WORK TO BE COMPLETED: Please reproduce the entries exactly as they appear below, but not the pictures.

== Segment start ==

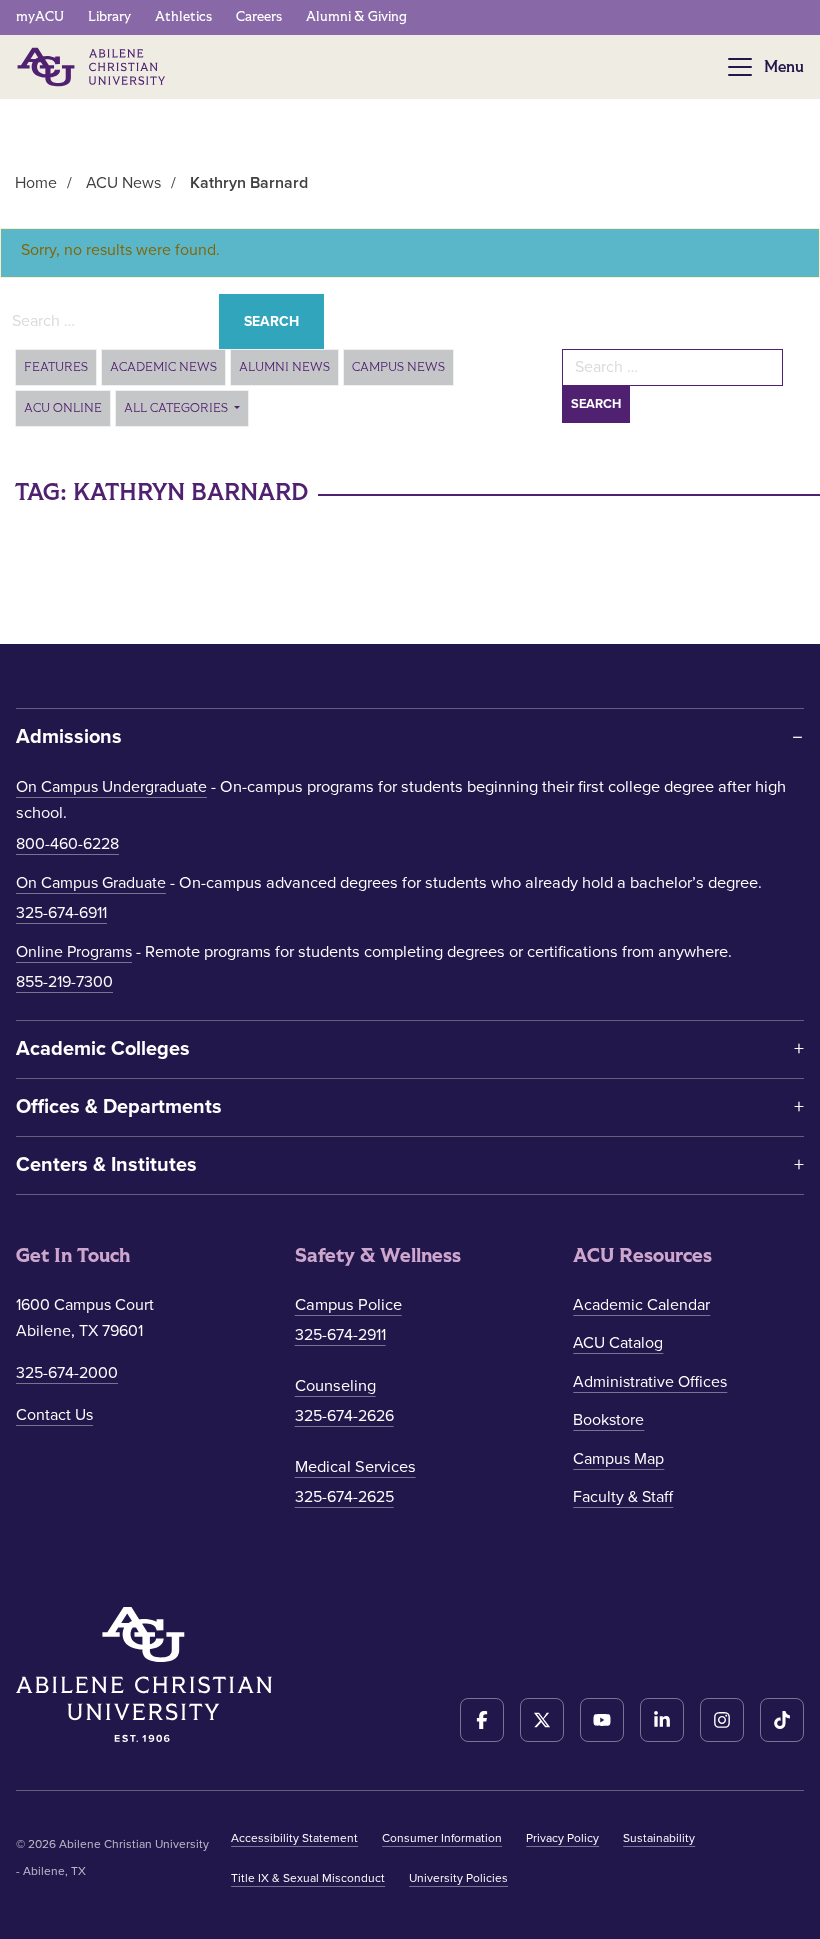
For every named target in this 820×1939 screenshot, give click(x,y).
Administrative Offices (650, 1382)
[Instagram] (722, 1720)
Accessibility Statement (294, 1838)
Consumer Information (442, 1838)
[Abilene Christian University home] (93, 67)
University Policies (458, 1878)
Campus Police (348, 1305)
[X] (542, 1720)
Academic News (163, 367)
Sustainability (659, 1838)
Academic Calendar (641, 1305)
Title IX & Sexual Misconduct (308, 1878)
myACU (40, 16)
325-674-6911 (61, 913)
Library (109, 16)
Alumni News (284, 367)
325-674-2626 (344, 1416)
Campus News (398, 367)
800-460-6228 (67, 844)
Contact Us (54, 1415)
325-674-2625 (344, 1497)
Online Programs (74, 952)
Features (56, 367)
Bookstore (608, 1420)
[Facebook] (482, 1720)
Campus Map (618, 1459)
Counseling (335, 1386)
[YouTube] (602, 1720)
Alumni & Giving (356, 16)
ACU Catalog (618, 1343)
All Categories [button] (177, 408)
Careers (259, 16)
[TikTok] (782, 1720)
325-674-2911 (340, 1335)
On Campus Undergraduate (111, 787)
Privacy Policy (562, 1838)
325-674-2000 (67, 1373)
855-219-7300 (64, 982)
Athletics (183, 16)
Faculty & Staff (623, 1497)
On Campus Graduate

== Segment end ==

EXERCISE RESULT:
For every named target in this 820×1939 screenshot, give click(x,y).
Administrative Offices (650, 1382)
[Instagram] (722, 1720)
Accessibility Statement (294, 1838)
Consumer Information (442, 1838)
[Abilene Christian University home] (93, 67)
University Policies (458, 1878)
Campus Police (348, 1305)
[X] (542, 1720)
Academic News (163, 367)
Sustainability (659, 1838)
Academic Calendar (641, 1305)
Title IX & Sexual Misconduct (308, 1878)
myACU (40, 16)
325-674-6911 (61, 913)
Library (109, 16)
Alumni News (284, 367)
325-674-2626 (344, 1416)
Campus News (398, 367)
800-460-6228 (67, 844)
Contact Us (54, 1415)
325-674-2625 (344, 1497)
Online Programs (74, 952)
Features (56, 367)
Bookstore (608, 1420)
[Facebook] (482, 1720)
Campus Map (618, 1459)
Counseling (335, 1386)
[YouTube] (602, 1720)
Alumni & Giving (356, 16)
ACU Catalog (618, 1343)
All Categories [button] (177, 408)
Careers (259, 16)
[TikTok] (782, 1720)
325-674-2911 (340, 1335)
On Campus Undergraduate (111, 787)
Privacy Policy (562, 1838)
325-674-2000 (67, 1373)
855-219-7300 (64, 982)
Athletics (183, 16)
Faculty & Staff (623, 1497)
On Campus Graduate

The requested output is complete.